I have a DataFrame with two columns of time information. The first is the epoch time in seconds, and the second is the corresponding formatted str time like "2015-06-01T09:00:00+08:00" where "+08:00" denotes the timezone.

I'm aware that time formats are in a horrible mess in Python, and that matplotlib.pyplot seems to only recognise the datetime format. I tried several ways to convert the str time to datetime but none of them would work. When I use pd.to_datetime it will convert to datetime64, and when using pd.Timestamp it converts to Timestamp, and even when I tried using combinations of these two functions, the output would always be either datetime64 or Timestamp but NEVER for once datetime. I also tried the method suggested in this answer. Didn't work. It's kind of driving me up the wall now.

Could anybody kindly figure out a quick way for this? Thanks!

I post a minimal example below:

import matplotlib.pyplot as plt
import time
import pandas as pd
df = pd.DataFrame([[1433120400, "2015-06-01T09:00:00+08:00"]], columns=["epoch", "strtime"])

# didn't work
df["usable_time"] = pd.to_datetime(df["strtime"])  

# didn't work either
df["usable_time"] = pd.to_datetime(df["strtime"].apply(lambda s: pd.Timestamp(s)))  

# produced a strange type called "struct_time". Don't think it'd be compatible with pyplot
df["usable_time"] = df["epoch"].apply(lambda x: time.localtime(x))  

# attempted to plot with pyplot
df["usable_time"] = pd.to_datetime(df["strtime"])
plt.plot(x=df["usable_time"], y=[0.123])
plt.show()
Vim
  • 1,126
  • 1
  • 15
  • 26
  • Can you explain more why not working `df["usable_time"] = pd.to_datetime(df["strtime"])` ? – jezrael Aug 12 '18 at 16:58
  • @jezrael in this way it would convert to `Timestamp`, and pyplot doesnt seem to understand this format. – Vim Aug 12 '18 at 17:03
  • Ok, can yo add your code for ploting? – jezrael Aug 12 '18 at 17:05
  • Pyplot can read Pandas `datetime64` formats without a problem.

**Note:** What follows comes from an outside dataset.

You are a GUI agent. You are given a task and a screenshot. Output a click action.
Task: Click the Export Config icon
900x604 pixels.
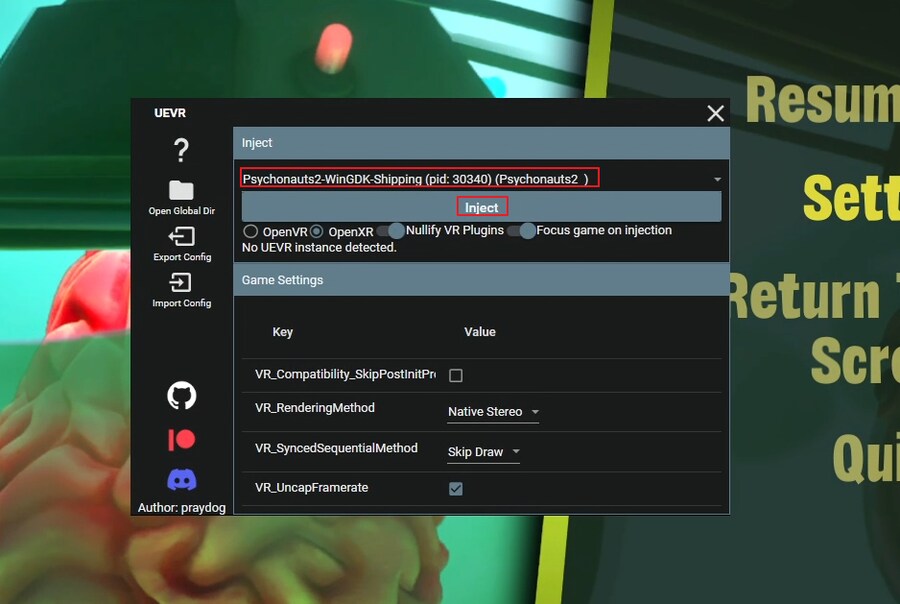coord(181,237)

If you do `plt.plot(df.usable_time, df.epoch)` a graph is rendered without error. (You can add an extra point or two to verify that a line is plotted.) – andrew_reece Aug 12 '18 at 17:05
  • @jezrael Yes. I have added the plotting part. – Vim Aug 12 '18 at 17:09
  • @andrew_reece it didn't produce explit Error but the output graph is empty and the x-axis is labelled with some float numbers where it should be labelled with datetime text instead. – Vim Aug 12 '18 at 17:12
  • @andrew_reece by the way may I ask which `'usable_time'` method you adopted in your working example? – Vim Aug 12 '18 at 17:13
  • @Vim see my answer below. – andrew_reece Aug 12 '18 at 17:20

2 Answers2

2

UPDATE (per comments)
It seems like the confusion here is stemming from the fact that the call to plt.plot() takes positional x/y arguments instead of keyword arguments. In other words, the appropriate signature is:

plt.plot(x, y)

Or, alternately:

plt.plot('x_label', 'y_label', data=obj) 

But not:

plt.plot(x=x, y=y)

There's a separate discussion of why this quirk of Pyplot exists here, also see ImportanceOfBeingErnest's comments below.

Original
This isn't really an answer, more of a demonstration that Pyplot doesn't have an issue with Pandas datetime data. I've added an extra row to df to make the plot clearer:

import pandas as pd
import matplotlib.pyplot as plt

df = pd.DataFrame([[1433120400, "2015-06-01T09:00:00+08:00"],
                   [1433130400, "2015-07-01T09:00:00+08:00"]], 
                  columns=["epoch", "strtime"])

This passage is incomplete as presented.